▸ WHAT YOU SHOULD DO: Count how many lines of the entries below contain the word "icon", and reply with only that number.
-- Start of SUPPLIED INFORMATION --
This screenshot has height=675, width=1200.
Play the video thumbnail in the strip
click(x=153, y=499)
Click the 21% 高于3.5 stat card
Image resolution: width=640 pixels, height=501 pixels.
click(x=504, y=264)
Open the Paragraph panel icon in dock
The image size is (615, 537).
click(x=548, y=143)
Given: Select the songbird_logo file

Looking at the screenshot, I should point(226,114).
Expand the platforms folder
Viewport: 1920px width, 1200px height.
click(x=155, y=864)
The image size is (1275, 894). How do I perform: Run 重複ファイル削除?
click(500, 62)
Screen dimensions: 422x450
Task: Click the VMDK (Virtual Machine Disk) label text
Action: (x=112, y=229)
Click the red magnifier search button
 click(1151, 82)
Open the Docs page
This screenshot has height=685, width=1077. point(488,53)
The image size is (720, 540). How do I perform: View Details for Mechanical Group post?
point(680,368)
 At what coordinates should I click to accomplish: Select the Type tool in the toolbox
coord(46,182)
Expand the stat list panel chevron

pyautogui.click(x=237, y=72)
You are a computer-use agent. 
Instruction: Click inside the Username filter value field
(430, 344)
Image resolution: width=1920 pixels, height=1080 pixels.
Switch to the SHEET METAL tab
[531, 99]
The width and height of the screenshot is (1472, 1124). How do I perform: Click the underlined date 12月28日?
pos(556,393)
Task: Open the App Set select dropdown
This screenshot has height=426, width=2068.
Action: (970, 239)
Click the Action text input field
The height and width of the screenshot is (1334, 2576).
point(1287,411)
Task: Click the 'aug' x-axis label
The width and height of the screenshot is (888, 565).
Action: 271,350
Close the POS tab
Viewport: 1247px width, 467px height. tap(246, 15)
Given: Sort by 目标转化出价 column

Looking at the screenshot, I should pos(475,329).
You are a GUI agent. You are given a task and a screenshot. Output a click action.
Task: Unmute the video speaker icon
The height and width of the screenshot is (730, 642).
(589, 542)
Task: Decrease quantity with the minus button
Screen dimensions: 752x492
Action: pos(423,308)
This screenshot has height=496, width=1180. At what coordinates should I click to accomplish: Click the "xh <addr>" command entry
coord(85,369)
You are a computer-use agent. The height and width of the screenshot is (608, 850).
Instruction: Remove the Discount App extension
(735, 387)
-- End of SUPPLIED INFORMATION --
▸ SOLUTION TO THE PROBLEM: 2